● **Given text**
----------
Arguing points is to me not an auspicious course of action. Why? For the simple reason that you have vehemently demonstrated your staunch position as immutable in your eyes. As irrefragable  to anything but the progress of time and even then i can assure you that you will retain your cynicism. Come 2017 and past 2018 your portents of some sort of fundamental impediment to the continuation of society will remain things which you will easily embrace. 

 

Thus i refuse to sully our dignity any further (what little remains after the manic episodes that have possessed me situations prior)  by our indefatigable obstinacy with a conversation which will be far from auspicious. 

 

As for reputation? What childish folly! A farce! Do you believe we have garnered any semblance of reputation through our writings? Let it be sufficient that respect i have for you and other members but only that which i hold for any other human. If anything the window you people have opened into your thoughts has chipped away at any regard which i held for you as capable intelligent people. Do not be discouraged by my dismissal for with the aforementioned regard i hold myself and my thoughts. For this reason i say that the the prediction of the future is inherently a belief. However i do consider it at the very least audacious to say that we have created some sort of reputation for these nonsensical scribbles on the forum we frequent for is it not true that more often than not we tarnish that same reputation held by any decent person? Is it not true that for every decent word we write we write 3 pieces of veritable rubbish? Perhaps you who holds yourself in high esteem, forgive me if i am mistaken, considers it the situation an inverse where you write 3 golden words for every piece of trash.
----------
● **Required tasks**
1) According to the forum post, how many pieces of rubbish are written for every decent word?
2) Transcribe the part of the forum post that starts at "Arguing points is" and stops after "far from auspicious.".
----------
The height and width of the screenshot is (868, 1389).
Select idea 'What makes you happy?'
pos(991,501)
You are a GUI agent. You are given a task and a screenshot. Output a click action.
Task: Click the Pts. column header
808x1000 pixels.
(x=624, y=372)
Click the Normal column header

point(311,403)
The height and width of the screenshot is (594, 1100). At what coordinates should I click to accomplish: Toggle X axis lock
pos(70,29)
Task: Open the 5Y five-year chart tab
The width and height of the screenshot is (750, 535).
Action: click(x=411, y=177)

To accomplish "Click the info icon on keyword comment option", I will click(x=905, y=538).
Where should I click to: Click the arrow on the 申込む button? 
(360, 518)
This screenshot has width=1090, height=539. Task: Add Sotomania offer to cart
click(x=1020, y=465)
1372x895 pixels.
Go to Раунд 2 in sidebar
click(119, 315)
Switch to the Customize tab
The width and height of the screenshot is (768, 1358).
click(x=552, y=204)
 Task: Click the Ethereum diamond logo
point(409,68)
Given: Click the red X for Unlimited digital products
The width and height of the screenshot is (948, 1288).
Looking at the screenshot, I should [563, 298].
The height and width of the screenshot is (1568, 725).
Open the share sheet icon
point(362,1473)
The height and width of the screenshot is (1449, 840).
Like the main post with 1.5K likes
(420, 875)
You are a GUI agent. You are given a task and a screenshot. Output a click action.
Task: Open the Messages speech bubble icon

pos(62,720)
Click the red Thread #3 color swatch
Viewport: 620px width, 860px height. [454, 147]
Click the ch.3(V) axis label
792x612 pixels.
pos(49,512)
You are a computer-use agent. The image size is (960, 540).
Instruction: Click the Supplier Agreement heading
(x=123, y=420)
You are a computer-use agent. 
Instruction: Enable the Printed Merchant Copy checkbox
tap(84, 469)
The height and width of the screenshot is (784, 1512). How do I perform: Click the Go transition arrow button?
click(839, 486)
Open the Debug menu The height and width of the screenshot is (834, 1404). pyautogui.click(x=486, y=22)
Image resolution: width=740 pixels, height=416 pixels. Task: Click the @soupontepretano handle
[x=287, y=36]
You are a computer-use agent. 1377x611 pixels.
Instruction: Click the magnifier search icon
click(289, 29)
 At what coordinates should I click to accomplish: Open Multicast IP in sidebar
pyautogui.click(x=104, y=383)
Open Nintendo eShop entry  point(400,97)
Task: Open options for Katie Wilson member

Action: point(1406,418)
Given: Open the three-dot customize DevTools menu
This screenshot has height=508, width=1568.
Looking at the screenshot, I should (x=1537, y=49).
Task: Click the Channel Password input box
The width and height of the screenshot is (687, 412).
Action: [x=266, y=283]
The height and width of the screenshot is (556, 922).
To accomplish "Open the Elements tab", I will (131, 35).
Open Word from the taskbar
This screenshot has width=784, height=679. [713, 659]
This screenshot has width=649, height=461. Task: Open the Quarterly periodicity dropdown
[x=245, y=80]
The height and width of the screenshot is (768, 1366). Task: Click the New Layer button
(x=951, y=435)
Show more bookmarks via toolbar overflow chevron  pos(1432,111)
----------
● **Results in order**
1) Three pieces of veritable rubbish.

2)
Arguing points is to me not an auspicious course of action. Why? For the simple reason that you have vehemently demonstrated your staunch position as immutable in your eyes. As irrefragable  to anything but the progress of time and even then i can assure you that you will retain your cynicism. Come 2017 and past 2018 your portents of some sort of fundamental impediment to the continuation of society will remain things which you will easily embrace. 

 

Thus i refuse to sully our dignity any further (what little remains after the manic episodes that have possessed me situations prior)  by our indefatigable obstinacy with a conversation which will be far from auspicious.